Introduction
In this seminar, Data Management, the instructor covered different practical and modern coding languages like HTML, CSS, JavaScript, Node.js and Vu. In addition, he also covered how to use Hops and “Rhino Compute” server that helps to collaborate with other programming languages. This server can process incoming http requests to perform geometric computations and/or solve Grasshopper definitions and return a result as a http response. Also we can write code to access the Rhino and Grasshopper SDKs through a stateless REST API running on Windows Servers. Use Compute to enhance any online solution you are developing to create and manipulate two and three-dimensional curves, surfaces, and solids
Since the pace of technology and AI in everything has been speeded up the demand for having various applications has been increased, some of the software developers and companies tried to design and create different applications in various industries.

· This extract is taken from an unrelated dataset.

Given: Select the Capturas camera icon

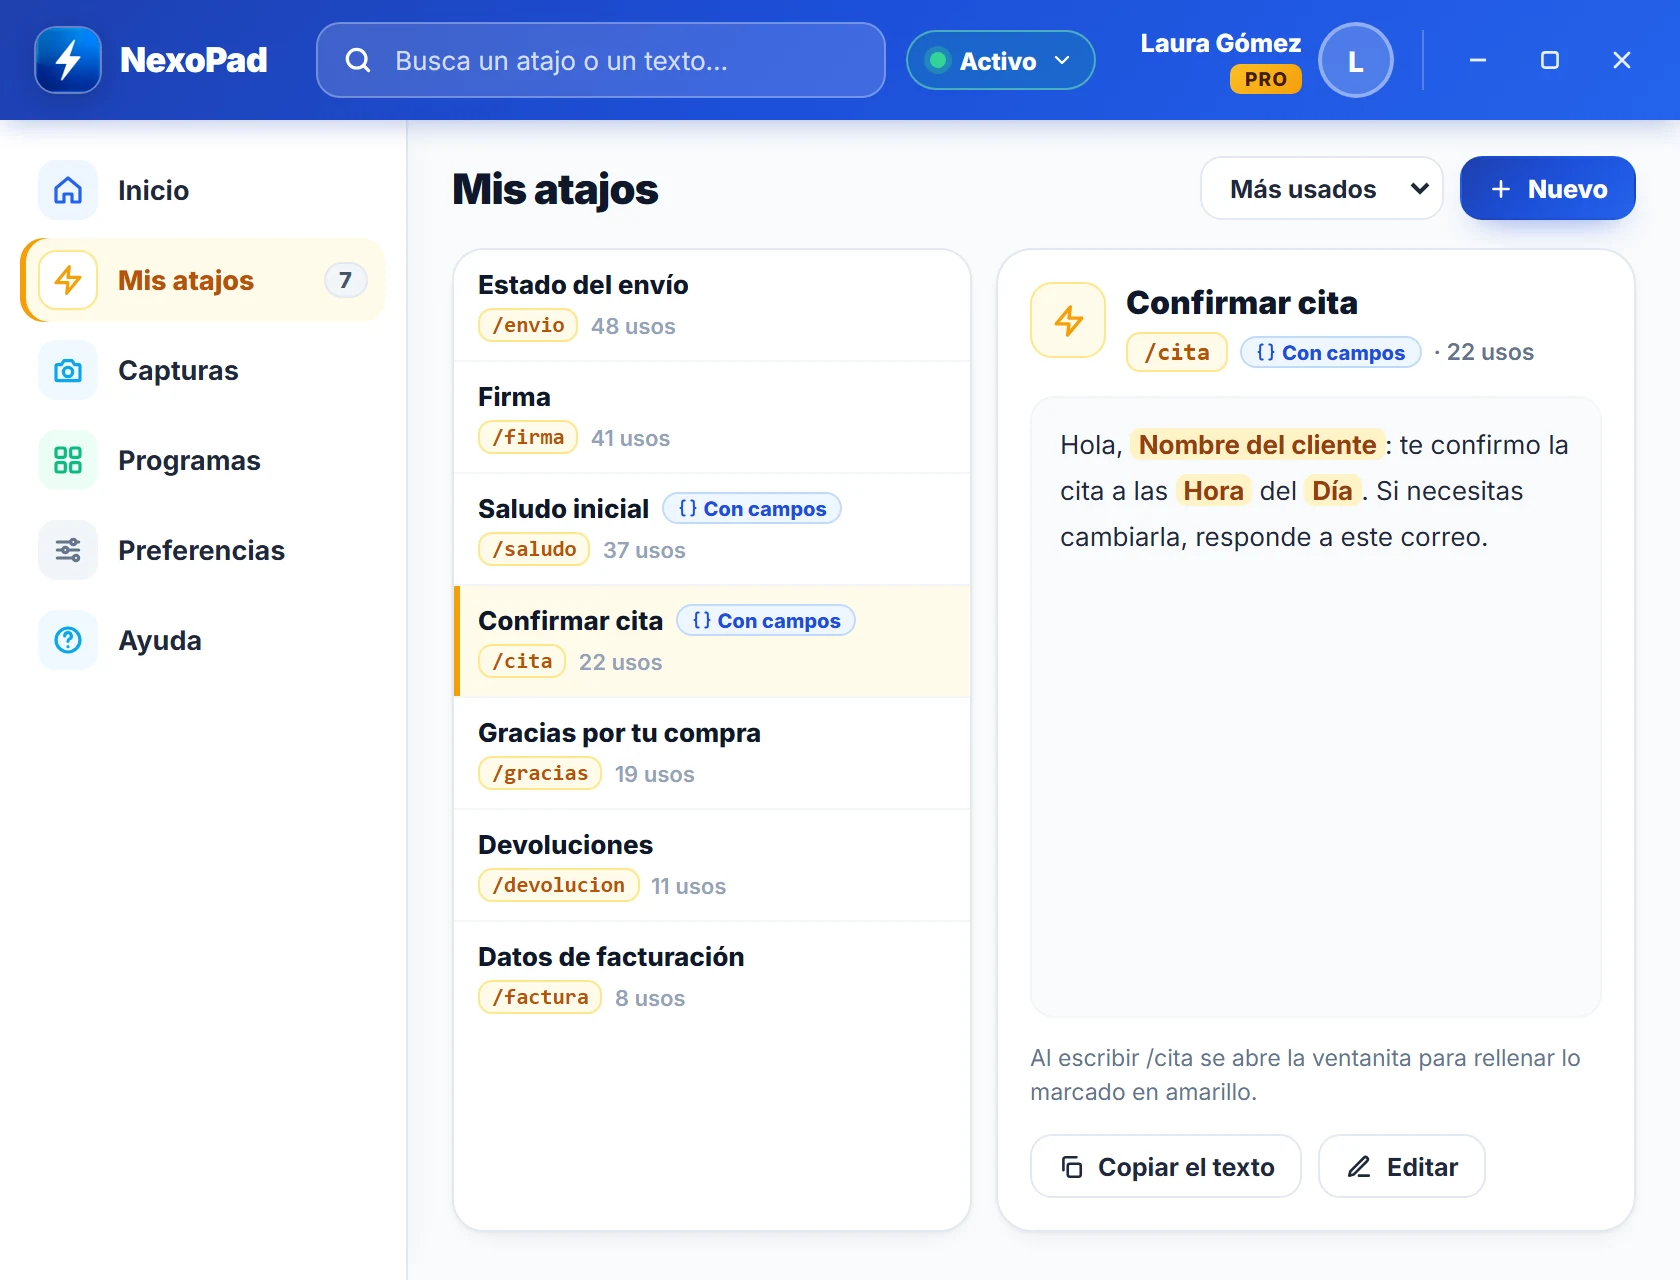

For instance, if an architect wants to design an exterior form of a building or designing a surface, they can use some platforms or applications that are designed for these specific purposes, like the following image that the Architect used the Voronoi 3D component in Grasshopper and designed the facade of the building.
Or using this technology in interior form of the building.
What is Hops
In programming, a function is a “self-contained” module of code that processes inputs and returns a result. Grasshopper definitions also process inputs and returns results. However, Grasshopper wasn’t written with functions in mind. Clusters sort of work, but don’t make it easy to reuse simple definitions in complex projects.
To fix this, the Hops component was added. Hops lets you use separate grasshopper definitions as functions. The key is learning to break a problem into smaller sub-definitions which we will use as functions.
To fix this, the Hops component was added. Hops lets you use separate grasshopper definitions as functions. The key is learning to break a problem into smaller sub-definitions which we will use as functions.
Imagine that you needed to run a shadow analysis for a parametric tower you were designing for New York City. This problem could be broken down into four smaller tasks:
- Create the building lot outline.
- Create the building envelope
- Create the floor plates.
- Run the shadow analysis from the building enevlope and surrounding buildings
Once the tasks have been clearly defined, you can determine what information will be needed to perform each task (i.e., the inputs) and what data will be returned at the end (i.e., the outputs). For step 1, the inputs needed to generate the building lot outline would include site setbacks and other regulatory parameters from the building and zoning codes. The output for this function would likely include a polyline outlining the maximum building area at the ground floor.
To define the parameters which will be used in a Grasshopper function, use the Context Get components for the inputs and the Context Bake component for the outputs. Each of these can be found under the Params Tab > Util Group.
Now that we have the inputs and outputs defined, all that is left is to fill in the steps to turn those inputs into outputs. After a function has been fully defined as a Grasshopper definition it can be called by Hops. Hops exposes the inputs and outputs you defined inside your function in the containing definition. Unlike clusters, Hops lets you reference external files which can be saved locally or on a network drive – making it easy to share definitions among other team members and collaborators.
Hops lets you increase the legibility of your code by simplifying complex definitions, reducing duplication, and sharing and reusing functions. Hops lets you solve functions in parallel, potentially speeding up large projects. It also lets you solve functions asynchronously, without blocking Rhino and Grasshopper interactions.
Proposed Application
The application that I tried to design is using Voronoi3D component in Grasshopper to create different form of design in the facade or interior of the building. I also added two different Point Attractor that help to have a variety of design on the surface. After finishing the Grasshopper script, we used different Compute component in GH that can be added to the different component. Through this way and running Rhino Compute we can change these elementals in our applications. For example, if you want to change the radius or location of the point attractor, we can use these options in the applications.
After we complete all definitions in Grasshopper we need to write the codes in HTML, CSS, JS, Node.js and Vue to design the features in the application and also link the grasshopper definition into the sever so the Rhino compute can read the script that was designed in GH.
This application helps you to create a Voronoi cells based on Point Attractor used in the Facade of the Building. Also, with this application we can find out the number of faces and meshes that need to be formed by 3D printers. You can also increase the count of the cells and define the number of cells between those point attractors.